SMART INFRASTRUCTURE STARTS WITH SMART LABOUR MANAGEMENT

Urban growth, infrastructure needs, and rising demand for data centers, healthcare facilities, logistics hubs, and housing are all pushing this sector forward. But ambition alone does not deliver projects. Execution does. And execution depends heavily on a part of construction that has long been overlooked—labor management.

Despite decades of innovation in materials, machinery, and design software, the actual deployment of labor, critical to any project, has remained in outdated, manual processes. Contractors still rely on phone calls to locate available labor. Daily attendance and productivity updates are scribbled on paper. Also, many workers who are skilled and ready remain unemployed.

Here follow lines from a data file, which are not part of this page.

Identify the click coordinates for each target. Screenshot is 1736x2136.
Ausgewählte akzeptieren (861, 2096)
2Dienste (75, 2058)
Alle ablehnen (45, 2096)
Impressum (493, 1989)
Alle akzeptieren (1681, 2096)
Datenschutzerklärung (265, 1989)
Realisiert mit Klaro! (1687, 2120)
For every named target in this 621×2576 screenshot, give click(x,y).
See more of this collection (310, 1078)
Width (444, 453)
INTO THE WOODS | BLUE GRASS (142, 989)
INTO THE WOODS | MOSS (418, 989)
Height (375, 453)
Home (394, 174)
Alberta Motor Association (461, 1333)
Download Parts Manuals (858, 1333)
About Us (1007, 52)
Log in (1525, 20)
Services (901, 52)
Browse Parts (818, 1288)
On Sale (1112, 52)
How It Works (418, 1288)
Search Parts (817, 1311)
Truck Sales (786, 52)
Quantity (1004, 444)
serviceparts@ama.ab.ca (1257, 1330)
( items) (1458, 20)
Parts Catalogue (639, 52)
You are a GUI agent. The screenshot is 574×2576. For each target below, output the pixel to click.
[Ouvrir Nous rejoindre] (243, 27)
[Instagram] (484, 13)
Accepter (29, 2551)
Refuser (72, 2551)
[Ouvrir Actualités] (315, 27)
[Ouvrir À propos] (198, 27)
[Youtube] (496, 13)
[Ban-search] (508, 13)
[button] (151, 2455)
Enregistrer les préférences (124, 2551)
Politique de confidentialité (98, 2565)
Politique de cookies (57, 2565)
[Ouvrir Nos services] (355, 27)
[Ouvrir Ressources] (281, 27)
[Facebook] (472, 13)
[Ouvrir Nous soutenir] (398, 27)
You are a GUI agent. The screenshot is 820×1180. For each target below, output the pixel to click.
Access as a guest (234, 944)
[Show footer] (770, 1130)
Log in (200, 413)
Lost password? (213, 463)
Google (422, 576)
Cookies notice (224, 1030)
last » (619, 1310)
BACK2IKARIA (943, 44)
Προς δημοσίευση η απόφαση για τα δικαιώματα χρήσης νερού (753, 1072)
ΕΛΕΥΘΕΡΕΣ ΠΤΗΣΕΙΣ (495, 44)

We are now seeing that the fastest gains in construction efficiency do not always come from cranes or concrete tech. They come from how well people are organized and empowered on-site.

What Traditional Labor Management Lacks: Construction workforces are inherently fluid. Projects open and close across locations, requiring a steady shuffle of skilled and semiskilled labor. Add to this the complexities of compliance, safety, and real-time coordination, and it's clear why project delays are common. According to the Ministry of Statistics and Programme Implementation, 779 out of 1,873 active infrastructure projects are currently delayed. Some causes are unavoidable, such as land clearances, legal disputes, but many are preventable. Unstructured communication, fragmented workflows, and lack of real-time visibility are avoidable barriers. The existing system is inflicted with inefficiencies: Contractors often cannot locate skilled workers when needed.

Workers remain unemployed for weeks despite having the right skills.